Property investors

  • Long term capital growth
  • Taxation benefits
  • Leverage your capital
  • Know how to buy wisely
  • Get property advice
  • Structure an investment loan properly
  • Easy to buy investment property
  • Increase cashflow from rental income

It is essential when applying for an investment loan that you consider your investment strategy. This will help determine the type of loan features and investment loan structure best suited to you. 

Getting the best investment loan

The two key types of investment loan products are:

  • Interest only repayments
    This type of loan only covers the interest on your loan and won't reduce the principal. Choosing interest only repayments lowers your loan commitments, giving you more ability to cash flow other investment opportunities.
  • Principal and Interest repayments
    When your primary objective is to pay off your investment property as quickly as possible, then this is the best option for your investment loan.
  • See Loan types for other suitable options (eg. Line of credit/equity loans)

Contact Time Finance for an obligation free consultation on your Investment Loan options.

What is an investment property?

An investment property is purchased for the sole purpose of earning a return on the investment, either in the forms of rent and capital gain. The owner does not live in the property. Purchasing an investment property is an excellent way to achieve financial independence.

Who can buy investment property?

Almost anyone can purchase an investment property. Many people buy their first home to live in, and then purchase another investment property before they buy shares and other property.

A common trend now is to buy an investment property before you purchase the home you want to live in. You can buy an investment property whilst you are renting or living at home. This allows you to start accumulating wealth by buying at a price and in areas you can afford now, and then use your asset growth to later buy a property to live in, where you want to live.

Benefits of buying an investment property?

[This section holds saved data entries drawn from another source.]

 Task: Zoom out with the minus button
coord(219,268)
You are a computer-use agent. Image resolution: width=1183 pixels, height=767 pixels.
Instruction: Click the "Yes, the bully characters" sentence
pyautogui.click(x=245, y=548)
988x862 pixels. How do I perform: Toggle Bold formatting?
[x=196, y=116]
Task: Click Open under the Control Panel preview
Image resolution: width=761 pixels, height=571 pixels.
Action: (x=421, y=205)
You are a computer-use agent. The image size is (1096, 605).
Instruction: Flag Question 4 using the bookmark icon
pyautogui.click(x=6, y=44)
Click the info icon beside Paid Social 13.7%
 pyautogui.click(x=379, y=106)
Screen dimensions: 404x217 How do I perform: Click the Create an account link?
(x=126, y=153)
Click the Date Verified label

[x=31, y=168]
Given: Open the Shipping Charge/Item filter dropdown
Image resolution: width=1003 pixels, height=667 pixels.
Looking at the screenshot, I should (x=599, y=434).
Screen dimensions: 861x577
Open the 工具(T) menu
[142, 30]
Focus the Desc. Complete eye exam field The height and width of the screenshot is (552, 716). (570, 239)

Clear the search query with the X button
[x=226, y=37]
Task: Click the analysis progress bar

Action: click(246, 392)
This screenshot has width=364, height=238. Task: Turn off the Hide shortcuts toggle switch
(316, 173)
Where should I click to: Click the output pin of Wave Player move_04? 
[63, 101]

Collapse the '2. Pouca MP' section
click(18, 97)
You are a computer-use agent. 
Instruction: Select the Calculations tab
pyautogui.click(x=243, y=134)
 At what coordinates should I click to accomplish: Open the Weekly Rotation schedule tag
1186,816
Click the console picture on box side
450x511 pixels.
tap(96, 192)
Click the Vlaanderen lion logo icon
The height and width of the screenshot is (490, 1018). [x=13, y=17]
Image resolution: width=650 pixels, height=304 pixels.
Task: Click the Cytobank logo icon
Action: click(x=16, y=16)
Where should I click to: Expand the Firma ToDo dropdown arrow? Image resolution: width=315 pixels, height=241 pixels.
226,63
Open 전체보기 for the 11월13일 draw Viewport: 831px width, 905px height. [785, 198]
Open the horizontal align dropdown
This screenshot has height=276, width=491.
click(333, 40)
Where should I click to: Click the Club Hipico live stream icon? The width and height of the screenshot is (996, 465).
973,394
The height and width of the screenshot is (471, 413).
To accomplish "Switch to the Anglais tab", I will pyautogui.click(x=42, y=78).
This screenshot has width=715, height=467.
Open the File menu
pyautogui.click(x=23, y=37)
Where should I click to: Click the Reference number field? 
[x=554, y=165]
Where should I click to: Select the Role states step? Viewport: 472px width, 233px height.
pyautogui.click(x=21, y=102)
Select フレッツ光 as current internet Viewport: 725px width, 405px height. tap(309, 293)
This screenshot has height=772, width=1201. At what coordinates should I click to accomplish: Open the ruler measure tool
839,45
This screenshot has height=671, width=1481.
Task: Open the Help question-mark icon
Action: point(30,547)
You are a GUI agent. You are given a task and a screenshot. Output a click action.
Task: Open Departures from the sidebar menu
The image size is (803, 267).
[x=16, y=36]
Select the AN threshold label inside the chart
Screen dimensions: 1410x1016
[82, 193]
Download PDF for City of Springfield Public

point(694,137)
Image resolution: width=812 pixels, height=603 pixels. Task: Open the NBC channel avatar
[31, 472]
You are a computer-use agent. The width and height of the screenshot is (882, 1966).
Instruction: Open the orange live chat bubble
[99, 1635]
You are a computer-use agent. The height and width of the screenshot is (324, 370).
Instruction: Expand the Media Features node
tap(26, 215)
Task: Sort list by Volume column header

Sensible investment in property has many benefits, including:

  • Capital Growth - according to the Australian Bureau of Statistics ( property prices have historically proven to generally double in value each 7-9 years.
  • Rental Income - rent is paid by the tenant and generally increases each year due to inflation and market rental rises.
  • Leveraged investment - you can leverage your deposit in the bank (say $50,000) into a property worth $300,000. If the property goes up 10% in value, you have made $30,000, which is much more than the 10% you made on your money in the savings account of $50,000.
  • Leverage capital value - when your property goes up in price, the 'equity' (value minus loan) goes up, allowing you to draw against this for lifestyle needs or another investment property.
  • Tax advantages - there are many costs associated with the investment property that can be offset against your income or capital gain. These include interest, property management, advertising, capital works, legal fees, travel, agent's commission, advertising, depreciation and more.
  • Less volatile than shares - property can be less volatile than the share market and it tends to be regarded as more of a safe long term investment. Often an investment in shares can lead to a complete or significant loss in value, which is not common in property.
  • Interest Payment Tip - check with your accountant to see if this applies for you - if you pay interest 12 months in advance (before 30 June of each year) via a lump sum, you will be able to save further interest on standard fixed rates, and gain tax benefits sooner, in the current tax period. Speak to your tax advisor to understand more about payments in advance.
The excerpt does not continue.